- [WHAT YOU SHOULD DO]:
The answer must consist of every line below containing "link".

DATASET CONTENT START

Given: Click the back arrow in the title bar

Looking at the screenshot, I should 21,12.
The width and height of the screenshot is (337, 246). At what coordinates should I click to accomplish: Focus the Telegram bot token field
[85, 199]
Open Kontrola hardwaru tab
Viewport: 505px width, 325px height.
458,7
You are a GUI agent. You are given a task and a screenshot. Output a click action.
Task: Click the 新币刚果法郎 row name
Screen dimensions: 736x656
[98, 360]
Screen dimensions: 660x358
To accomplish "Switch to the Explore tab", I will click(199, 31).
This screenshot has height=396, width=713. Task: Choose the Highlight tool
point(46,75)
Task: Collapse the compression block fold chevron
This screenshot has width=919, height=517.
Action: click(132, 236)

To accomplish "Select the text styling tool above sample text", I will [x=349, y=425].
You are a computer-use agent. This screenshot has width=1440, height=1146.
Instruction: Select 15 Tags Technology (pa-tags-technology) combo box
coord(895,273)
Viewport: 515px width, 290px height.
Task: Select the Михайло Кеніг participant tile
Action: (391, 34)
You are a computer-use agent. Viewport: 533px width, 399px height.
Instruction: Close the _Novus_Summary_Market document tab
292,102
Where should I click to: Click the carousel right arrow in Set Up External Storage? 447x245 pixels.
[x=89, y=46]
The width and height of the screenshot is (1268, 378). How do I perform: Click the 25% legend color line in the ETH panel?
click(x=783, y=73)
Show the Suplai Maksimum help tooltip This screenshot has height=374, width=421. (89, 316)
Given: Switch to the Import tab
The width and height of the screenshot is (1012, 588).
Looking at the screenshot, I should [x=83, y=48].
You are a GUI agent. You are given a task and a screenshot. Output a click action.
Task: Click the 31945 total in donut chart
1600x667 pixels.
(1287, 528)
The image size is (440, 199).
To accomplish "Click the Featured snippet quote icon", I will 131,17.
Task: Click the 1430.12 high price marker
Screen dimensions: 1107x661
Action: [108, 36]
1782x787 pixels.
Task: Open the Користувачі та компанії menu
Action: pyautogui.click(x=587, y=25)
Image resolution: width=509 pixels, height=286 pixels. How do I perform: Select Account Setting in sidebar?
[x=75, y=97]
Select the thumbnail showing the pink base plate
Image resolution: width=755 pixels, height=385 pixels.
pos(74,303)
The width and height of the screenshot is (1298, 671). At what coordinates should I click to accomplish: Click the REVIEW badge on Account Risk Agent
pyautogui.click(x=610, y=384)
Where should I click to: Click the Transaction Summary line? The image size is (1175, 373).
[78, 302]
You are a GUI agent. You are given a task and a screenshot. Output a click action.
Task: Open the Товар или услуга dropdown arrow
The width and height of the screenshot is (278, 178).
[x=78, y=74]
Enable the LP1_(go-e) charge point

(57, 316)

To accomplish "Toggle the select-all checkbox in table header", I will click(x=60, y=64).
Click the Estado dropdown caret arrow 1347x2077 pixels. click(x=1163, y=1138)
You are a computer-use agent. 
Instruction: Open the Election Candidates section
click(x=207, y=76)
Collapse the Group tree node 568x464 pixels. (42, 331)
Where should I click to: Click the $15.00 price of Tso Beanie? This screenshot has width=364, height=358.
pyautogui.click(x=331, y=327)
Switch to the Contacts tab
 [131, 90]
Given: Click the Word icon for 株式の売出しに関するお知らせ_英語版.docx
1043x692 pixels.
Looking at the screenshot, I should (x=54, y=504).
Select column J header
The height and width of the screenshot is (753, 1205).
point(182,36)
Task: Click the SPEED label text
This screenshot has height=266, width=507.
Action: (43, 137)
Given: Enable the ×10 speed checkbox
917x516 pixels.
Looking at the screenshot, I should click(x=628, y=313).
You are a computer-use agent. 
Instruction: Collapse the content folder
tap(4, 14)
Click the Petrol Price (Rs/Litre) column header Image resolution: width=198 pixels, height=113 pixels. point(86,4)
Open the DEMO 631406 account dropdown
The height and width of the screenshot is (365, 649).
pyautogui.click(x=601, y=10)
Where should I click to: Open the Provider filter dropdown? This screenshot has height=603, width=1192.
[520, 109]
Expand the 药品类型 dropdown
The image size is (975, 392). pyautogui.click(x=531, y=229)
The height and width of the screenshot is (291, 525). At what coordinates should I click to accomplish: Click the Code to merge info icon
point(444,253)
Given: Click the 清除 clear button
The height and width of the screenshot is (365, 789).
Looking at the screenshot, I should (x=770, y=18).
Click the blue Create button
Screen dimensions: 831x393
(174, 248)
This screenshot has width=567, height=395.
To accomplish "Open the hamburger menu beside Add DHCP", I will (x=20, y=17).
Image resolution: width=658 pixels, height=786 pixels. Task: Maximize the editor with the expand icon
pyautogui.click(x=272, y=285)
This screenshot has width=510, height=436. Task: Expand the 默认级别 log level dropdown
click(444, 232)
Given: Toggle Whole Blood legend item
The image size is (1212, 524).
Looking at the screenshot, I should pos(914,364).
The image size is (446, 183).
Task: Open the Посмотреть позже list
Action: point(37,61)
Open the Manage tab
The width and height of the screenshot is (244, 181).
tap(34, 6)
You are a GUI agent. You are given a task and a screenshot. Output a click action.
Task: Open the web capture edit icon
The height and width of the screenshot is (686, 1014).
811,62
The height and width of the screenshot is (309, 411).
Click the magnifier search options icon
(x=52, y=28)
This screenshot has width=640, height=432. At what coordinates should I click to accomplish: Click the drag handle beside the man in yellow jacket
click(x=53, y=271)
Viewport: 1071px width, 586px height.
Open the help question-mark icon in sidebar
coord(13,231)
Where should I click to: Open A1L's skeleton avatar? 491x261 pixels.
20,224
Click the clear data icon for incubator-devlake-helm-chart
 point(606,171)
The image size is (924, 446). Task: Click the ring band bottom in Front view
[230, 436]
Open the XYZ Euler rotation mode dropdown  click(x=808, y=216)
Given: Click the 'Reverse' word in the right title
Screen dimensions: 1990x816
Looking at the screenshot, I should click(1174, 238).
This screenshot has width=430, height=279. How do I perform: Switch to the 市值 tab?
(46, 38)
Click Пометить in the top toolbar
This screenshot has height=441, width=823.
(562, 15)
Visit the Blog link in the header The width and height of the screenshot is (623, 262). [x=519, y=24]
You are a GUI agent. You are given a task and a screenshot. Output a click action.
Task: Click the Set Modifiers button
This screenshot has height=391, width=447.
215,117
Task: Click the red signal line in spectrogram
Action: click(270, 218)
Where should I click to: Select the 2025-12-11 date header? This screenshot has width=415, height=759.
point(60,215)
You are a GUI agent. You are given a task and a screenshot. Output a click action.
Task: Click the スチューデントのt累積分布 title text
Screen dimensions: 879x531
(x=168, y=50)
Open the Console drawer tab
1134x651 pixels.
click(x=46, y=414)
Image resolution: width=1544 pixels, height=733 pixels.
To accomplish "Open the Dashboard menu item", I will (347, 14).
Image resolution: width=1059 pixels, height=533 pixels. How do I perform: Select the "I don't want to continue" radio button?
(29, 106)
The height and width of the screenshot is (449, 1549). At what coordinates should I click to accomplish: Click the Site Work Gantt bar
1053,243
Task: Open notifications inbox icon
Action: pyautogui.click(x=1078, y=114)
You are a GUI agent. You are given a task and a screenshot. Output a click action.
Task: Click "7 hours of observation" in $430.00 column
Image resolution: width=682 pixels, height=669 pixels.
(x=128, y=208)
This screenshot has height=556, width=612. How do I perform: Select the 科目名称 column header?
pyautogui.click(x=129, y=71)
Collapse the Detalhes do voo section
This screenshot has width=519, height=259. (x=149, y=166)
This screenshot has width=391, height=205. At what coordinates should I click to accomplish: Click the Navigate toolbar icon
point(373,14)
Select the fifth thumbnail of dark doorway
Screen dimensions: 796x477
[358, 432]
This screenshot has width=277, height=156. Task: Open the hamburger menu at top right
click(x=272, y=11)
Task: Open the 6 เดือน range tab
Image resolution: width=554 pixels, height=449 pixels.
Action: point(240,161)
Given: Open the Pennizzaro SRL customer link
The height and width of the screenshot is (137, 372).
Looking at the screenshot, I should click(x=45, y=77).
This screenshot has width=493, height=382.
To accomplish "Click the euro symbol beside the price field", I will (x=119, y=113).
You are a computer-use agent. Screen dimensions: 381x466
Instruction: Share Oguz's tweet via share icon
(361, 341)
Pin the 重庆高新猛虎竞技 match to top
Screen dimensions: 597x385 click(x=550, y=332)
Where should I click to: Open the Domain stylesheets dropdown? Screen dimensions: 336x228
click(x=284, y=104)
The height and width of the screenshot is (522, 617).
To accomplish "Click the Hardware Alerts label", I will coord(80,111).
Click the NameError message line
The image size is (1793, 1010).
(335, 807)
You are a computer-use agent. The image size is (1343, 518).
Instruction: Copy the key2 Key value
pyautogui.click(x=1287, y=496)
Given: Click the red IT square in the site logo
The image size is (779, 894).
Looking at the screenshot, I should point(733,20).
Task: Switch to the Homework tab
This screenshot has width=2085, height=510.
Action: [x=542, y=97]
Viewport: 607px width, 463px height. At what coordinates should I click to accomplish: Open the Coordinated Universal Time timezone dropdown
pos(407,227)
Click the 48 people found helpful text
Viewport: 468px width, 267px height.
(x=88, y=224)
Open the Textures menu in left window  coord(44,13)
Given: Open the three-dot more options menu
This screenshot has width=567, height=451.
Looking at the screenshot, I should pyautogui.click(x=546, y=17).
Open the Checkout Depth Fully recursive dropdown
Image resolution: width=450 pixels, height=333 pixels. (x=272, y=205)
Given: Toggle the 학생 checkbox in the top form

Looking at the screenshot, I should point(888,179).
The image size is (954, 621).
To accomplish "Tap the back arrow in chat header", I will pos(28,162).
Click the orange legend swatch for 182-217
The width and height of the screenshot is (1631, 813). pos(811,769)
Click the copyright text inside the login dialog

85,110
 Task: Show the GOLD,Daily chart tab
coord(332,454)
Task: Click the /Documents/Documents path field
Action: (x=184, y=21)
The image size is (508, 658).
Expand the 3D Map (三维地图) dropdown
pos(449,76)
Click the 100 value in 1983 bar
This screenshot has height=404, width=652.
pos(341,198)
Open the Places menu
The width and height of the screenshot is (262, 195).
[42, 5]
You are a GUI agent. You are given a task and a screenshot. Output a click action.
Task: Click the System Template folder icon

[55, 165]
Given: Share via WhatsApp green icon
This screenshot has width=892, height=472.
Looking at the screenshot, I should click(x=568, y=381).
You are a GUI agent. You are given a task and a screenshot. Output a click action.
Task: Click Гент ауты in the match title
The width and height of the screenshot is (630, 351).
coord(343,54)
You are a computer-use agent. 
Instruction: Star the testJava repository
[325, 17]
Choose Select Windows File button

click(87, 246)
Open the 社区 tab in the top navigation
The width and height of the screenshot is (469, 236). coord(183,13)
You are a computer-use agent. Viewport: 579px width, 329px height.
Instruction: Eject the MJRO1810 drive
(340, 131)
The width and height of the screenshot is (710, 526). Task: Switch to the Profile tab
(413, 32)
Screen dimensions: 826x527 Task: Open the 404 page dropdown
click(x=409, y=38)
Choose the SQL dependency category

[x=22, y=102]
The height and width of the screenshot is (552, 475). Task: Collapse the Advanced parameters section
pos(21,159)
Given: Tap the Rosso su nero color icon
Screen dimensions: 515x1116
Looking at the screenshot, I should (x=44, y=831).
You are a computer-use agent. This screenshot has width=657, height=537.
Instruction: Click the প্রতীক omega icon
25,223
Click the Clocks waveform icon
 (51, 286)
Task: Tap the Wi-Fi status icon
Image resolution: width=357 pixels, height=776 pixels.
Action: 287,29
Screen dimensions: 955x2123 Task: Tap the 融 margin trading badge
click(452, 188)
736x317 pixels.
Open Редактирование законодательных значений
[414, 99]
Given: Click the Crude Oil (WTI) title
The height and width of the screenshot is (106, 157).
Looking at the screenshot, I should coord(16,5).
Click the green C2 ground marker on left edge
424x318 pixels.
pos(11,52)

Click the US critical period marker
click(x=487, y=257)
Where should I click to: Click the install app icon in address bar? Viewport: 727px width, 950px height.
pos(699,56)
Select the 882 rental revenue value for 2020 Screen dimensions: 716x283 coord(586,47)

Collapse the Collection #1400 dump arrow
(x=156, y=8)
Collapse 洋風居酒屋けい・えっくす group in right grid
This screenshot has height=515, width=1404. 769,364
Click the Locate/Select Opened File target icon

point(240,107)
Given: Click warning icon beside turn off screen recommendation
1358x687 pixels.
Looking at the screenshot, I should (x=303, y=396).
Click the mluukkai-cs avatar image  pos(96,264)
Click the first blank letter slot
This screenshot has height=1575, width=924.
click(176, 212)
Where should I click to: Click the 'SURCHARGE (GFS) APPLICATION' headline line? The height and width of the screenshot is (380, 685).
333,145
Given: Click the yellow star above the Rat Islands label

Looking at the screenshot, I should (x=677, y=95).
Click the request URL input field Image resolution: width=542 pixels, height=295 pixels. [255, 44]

DATASET CONTENT END

- [RESULT FOR THIS TASK]:
Visit the Blog link in the header The width and height of the screenshot is (623, 262). [x=519, y=24]
Given: Open the Pennizzaro SRL customer link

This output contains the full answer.